God's Pattern for Life
The following post is a guest article by Ken Smith. Ken is a retired minister in the RPCNA and is the pastor the Lord used in the life of Rosaria Butterfield as explained in her book The Secret Thoughts of an Unlikely Convert. Ken publishes a monthly email letter called Man-to-Man to encourage other pastors where this article first appeared. Used by permission.
Remember the Sabbath day to keep it holy….” Exodus 20:8-11
There’s a pattern for life in the Ten Commandments, and Jesus demonstrated it in His own approach to it. What is really amazing is that God Himself rested on the seventh day of Creation! Do you remember that? And what did He do? The text says, “…He rested from all His work which He had made.” (Gen. 2:2)
The Sabbath has been a very prickly topic in many church circles. (The worldly don’t even bring it to mind.) And I suppose that the challenge to this commandment comes in the first word, remember. At least when we were rearing our three sons, that’s where we put the emphasis. The fact that God the Creator modeled it, though He was not tired, should be enough; but He commanded us to remember it!
Let me tuck in here in passing that back when people memorized the catechism, the Ten Commandments were there! And I believe God made it plain to His people that His word to them was serious. They abandon it at their peril – eternally. And the fourth commandment took its place along with the other nine. That is about the most elementary response that can be made. Just know it.

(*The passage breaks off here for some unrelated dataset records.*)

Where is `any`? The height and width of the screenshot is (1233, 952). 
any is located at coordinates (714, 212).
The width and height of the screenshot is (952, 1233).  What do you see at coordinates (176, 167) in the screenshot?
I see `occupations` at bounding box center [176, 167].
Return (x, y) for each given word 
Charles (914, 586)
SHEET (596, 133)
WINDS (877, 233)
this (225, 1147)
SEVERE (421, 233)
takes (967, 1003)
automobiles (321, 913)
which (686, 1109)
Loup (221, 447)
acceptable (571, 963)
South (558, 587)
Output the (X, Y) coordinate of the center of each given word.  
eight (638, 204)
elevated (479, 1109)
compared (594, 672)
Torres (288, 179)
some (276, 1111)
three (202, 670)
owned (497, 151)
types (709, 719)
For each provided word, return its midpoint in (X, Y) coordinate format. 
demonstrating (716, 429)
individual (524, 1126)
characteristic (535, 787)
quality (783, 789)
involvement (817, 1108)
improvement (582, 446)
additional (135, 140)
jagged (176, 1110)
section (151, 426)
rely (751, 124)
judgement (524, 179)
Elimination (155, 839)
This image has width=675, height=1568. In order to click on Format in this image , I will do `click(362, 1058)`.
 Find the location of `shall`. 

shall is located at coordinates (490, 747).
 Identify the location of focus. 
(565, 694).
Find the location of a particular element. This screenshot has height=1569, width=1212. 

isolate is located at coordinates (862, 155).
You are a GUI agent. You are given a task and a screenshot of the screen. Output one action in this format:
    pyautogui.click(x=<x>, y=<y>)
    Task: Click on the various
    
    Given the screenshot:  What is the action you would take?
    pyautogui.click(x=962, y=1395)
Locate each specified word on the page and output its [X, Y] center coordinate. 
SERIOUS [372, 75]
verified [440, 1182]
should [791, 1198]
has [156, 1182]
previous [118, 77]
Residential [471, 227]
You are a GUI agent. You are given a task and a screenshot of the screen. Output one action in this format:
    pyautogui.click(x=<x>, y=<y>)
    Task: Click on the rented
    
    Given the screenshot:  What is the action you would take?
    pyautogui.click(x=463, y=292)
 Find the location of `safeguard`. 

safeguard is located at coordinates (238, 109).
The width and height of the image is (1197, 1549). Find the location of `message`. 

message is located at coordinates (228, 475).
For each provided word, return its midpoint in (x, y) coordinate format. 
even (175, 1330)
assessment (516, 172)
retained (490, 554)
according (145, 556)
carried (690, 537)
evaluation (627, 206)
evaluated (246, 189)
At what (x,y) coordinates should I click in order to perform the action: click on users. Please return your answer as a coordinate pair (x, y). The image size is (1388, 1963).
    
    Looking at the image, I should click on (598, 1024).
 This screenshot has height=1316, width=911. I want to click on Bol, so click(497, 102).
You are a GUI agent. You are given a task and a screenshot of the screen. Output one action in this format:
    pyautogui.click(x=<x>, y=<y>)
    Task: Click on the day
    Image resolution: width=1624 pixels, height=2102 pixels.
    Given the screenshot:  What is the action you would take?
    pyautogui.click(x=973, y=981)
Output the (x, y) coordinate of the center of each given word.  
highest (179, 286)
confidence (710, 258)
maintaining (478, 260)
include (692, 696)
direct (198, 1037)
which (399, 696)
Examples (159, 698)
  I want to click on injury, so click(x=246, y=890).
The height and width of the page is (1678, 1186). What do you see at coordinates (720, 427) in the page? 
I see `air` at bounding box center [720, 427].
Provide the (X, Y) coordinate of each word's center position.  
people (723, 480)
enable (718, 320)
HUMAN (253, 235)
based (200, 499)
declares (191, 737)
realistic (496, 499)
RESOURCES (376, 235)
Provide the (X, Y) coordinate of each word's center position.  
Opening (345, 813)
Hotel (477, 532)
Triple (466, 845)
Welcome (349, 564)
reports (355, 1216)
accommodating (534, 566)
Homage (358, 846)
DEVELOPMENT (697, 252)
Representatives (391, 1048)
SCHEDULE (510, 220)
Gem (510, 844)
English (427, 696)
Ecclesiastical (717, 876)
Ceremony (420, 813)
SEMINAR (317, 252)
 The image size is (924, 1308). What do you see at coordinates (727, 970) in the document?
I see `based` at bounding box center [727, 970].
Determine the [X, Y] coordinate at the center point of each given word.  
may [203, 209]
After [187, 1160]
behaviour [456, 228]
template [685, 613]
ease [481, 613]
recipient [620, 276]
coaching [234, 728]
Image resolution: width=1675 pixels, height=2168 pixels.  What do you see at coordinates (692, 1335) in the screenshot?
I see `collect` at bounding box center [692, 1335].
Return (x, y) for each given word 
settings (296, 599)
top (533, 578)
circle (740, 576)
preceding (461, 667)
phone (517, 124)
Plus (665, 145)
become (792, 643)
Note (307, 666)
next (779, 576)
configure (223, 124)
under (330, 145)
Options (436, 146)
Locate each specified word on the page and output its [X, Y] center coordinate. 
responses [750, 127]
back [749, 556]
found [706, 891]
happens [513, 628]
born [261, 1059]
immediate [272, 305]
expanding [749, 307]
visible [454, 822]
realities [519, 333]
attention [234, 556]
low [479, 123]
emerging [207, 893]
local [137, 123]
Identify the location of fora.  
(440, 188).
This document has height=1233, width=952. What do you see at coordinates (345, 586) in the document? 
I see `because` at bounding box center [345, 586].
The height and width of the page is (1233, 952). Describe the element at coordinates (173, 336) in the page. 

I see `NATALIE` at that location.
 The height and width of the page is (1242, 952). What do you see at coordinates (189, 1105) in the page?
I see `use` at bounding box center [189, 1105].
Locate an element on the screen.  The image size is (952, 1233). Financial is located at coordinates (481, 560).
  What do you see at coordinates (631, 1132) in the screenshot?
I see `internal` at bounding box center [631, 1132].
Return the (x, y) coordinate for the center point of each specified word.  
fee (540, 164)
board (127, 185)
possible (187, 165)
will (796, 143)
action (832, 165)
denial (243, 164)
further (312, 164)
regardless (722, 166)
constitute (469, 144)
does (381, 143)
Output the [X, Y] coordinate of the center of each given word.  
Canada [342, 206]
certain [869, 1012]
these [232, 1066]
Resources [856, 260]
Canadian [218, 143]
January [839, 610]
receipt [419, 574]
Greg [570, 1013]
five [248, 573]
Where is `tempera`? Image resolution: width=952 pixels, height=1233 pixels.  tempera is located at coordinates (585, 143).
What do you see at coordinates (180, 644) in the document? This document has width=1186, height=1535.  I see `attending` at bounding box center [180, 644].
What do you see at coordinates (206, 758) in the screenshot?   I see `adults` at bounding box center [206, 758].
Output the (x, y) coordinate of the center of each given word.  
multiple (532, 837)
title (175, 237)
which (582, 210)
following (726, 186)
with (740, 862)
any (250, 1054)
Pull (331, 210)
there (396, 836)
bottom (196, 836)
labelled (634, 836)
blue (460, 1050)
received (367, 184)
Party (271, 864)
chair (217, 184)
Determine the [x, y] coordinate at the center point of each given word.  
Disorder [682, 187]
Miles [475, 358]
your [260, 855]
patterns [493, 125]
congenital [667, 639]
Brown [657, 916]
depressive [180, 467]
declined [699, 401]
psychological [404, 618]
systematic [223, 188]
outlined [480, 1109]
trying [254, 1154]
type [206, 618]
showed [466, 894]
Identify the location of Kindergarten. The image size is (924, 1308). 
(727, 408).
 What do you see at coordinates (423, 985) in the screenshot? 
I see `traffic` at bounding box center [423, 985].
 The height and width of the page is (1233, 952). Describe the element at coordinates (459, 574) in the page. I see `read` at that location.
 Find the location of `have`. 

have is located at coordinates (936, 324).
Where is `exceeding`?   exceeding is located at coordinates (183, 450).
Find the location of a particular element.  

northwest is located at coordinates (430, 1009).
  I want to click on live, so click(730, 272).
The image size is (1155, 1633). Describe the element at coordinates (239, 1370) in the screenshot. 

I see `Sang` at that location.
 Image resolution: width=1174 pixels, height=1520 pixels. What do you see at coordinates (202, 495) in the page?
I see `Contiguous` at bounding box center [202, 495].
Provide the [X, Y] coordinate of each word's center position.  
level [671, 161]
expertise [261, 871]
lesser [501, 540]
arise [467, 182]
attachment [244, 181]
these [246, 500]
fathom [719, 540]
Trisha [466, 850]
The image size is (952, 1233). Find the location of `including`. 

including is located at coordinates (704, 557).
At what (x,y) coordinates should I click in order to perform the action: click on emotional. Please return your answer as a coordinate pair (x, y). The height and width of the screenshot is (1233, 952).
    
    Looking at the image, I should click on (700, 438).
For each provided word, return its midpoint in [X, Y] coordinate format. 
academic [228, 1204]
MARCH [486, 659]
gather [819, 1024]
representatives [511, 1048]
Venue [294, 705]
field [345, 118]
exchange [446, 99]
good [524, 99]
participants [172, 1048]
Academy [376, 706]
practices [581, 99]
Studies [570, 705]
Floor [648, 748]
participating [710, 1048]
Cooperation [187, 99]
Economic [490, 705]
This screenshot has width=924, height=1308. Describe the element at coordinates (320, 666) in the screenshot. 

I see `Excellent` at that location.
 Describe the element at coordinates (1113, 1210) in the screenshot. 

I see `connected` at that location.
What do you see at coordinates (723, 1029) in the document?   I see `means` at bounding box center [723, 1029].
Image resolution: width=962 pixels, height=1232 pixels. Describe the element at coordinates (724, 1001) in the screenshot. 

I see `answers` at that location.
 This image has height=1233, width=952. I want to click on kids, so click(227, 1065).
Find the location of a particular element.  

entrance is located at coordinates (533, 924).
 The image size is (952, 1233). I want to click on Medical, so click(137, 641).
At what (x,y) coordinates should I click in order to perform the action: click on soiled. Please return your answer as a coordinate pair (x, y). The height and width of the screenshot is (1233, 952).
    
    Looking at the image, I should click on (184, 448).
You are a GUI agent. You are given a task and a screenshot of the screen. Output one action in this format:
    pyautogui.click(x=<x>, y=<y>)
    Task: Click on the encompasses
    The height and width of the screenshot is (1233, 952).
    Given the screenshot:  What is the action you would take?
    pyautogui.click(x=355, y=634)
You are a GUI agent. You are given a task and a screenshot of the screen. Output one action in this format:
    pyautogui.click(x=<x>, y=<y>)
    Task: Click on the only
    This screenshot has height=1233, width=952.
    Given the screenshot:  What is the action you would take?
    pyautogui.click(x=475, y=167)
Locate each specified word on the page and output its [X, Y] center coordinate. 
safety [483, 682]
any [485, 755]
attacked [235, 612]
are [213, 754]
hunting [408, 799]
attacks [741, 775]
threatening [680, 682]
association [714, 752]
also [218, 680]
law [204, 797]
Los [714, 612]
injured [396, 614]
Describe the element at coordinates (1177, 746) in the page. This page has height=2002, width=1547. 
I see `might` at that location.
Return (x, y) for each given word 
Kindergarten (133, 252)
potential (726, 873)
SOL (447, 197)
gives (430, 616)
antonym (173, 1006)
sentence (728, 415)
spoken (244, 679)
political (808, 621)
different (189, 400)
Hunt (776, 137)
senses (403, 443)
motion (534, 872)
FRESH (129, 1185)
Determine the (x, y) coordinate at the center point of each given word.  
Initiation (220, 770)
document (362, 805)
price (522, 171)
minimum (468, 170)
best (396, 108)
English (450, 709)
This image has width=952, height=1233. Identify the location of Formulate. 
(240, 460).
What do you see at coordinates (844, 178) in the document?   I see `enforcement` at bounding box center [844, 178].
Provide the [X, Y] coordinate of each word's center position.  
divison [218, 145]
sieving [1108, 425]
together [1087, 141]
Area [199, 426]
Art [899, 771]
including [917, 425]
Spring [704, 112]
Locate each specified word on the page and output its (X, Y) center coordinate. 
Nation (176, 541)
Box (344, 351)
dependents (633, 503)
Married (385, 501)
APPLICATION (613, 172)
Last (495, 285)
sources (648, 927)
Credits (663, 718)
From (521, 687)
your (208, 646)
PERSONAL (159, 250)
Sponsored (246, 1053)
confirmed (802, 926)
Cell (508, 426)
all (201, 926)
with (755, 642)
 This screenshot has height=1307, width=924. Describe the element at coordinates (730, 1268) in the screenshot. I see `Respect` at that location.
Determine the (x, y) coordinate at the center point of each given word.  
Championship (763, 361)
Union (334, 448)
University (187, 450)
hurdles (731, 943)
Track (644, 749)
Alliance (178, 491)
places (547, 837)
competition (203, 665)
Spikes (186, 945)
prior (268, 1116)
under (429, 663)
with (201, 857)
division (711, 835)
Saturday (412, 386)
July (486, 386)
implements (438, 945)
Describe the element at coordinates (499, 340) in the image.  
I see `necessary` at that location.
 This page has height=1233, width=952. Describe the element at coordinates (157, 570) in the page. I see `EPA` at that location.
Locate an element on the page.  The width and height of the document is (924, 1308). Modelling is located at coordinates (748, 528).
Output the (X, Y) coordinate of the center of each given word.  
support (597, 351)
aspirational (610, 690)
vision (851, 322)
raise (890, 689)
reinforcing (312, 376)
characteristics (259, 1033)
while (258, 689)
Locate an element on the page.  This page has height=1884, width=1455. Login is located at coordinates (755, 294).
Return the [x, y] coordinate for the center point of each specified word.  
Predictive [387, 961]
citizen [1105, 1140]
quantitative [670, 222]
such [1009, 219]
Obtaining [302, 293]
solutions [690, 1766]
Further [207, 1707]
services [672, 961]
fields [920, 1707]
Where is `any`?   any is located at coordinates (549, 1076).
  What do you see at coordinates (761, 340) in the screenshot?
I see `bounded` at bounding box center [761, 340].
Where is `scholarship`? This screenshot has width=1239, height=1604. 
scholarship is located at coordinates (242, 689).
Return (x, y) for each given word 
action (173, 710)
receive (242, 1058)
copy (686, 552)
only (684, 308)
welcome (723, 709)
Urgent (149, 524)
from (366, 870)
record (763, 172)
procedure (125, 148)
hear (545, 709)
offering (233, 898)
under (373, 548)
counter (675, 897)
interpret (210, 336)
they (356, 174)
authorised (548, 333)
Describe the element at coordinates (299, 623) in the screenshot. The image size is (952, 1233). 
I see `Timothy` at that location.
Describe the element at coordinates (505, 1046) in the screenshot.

However, I’m inclined to pause over the fact that God rested. I think the text in Genesis would suggest He took this time to reflect on His week’s work. The text says “He rested.” And this commandment introduces the whole subject of labor or work, the assignment man was given when God put Adam in the Garden of Eden (Genesis 2:15). The fact that God “blessed” the man and his wife with this assignment or purpose does away with the idea of autonomous man out to seek his fortune as old time myths use to portray him.
Let’s slow things down now for a minute and consider the place of reflection. I have written before about the old time “porch” that used to dominate the front of houses. The implication was taking time to sit, rest, reflect, ruminate, and visit. It was a lifestyle; and while many were not thinking necessarily of “keeping the Sabbath,” that aspect of life quality was not neglected. It seemed to reflect some aspect of “creation,” the doctrine of God’s reality. On the seventh day He rested.
So what I’m leading up to is the fact that mankind needs this “sabbath” or rest day to reflect just as our Creator did. And doesn’t that lead us then to gather with His people to worship Him together? This is the lifestyle of the people of God in history. And such is the purpose of the preaching of the word: to keep us reflect-ing on who we are, Who He is, where we are, and why we are here. All of life is characterized by meaning. And it helps us remember why we go to work.
And I suppose we could add here why the Lord brings His people – His church – into hardship and suffering. Crass discussion says it’s to separate the sheep from the goats. It is true that God is jealous of His worship and work. And it seems quite plausible that He put things together as He did so we would remember. And He tests us.
Man, of course, is not as he was created. Mankind sinned against the Lord and this brought about His curse and punishment. So what about the sabbath since the fall? Before we look at that, be aware that the institution of the sabbath was given at creation! This is not a “post fall” ordinance. The giving of the law came at Sinai, centuries later; and that’s why the command begins with “remember.”
The reality of the sabbath is as real as Monday, Tuesday, etc. Six day for work and one day for rest. That is in the makeup of reality. (The Russians and French tried separately to replace the week with a different structure, but both efforts failed.)
And we today in western culture are facing the question of how to live in a culture that is trying to abandon not only the sabbath, but the whole revelation of the Bible in creation, fall, re-creation in Christ, and culmination of history in glory. O, yes, make no mistake about it: keeping the Christian sabbath is part of the package. And you are aware that this 4th commandment flies openly in the face of the doctrine of evolution. You can’t call yourself a creationist and then live on Sunday (we don’t like sabbath because we have to explain it to others) like an evolutionist. Your approach to the Christian sabbath really reflects you!
To be correct, I should say it reflects us. We preachers, like nurses and doctors, work on the Lord’s day. The catechism deals with that using the term “works of necessity and mercy.” Our biggest challenge, however, is to remember – like God did/does. Western culture runs the danger of forgetting. Don’t get caught in it.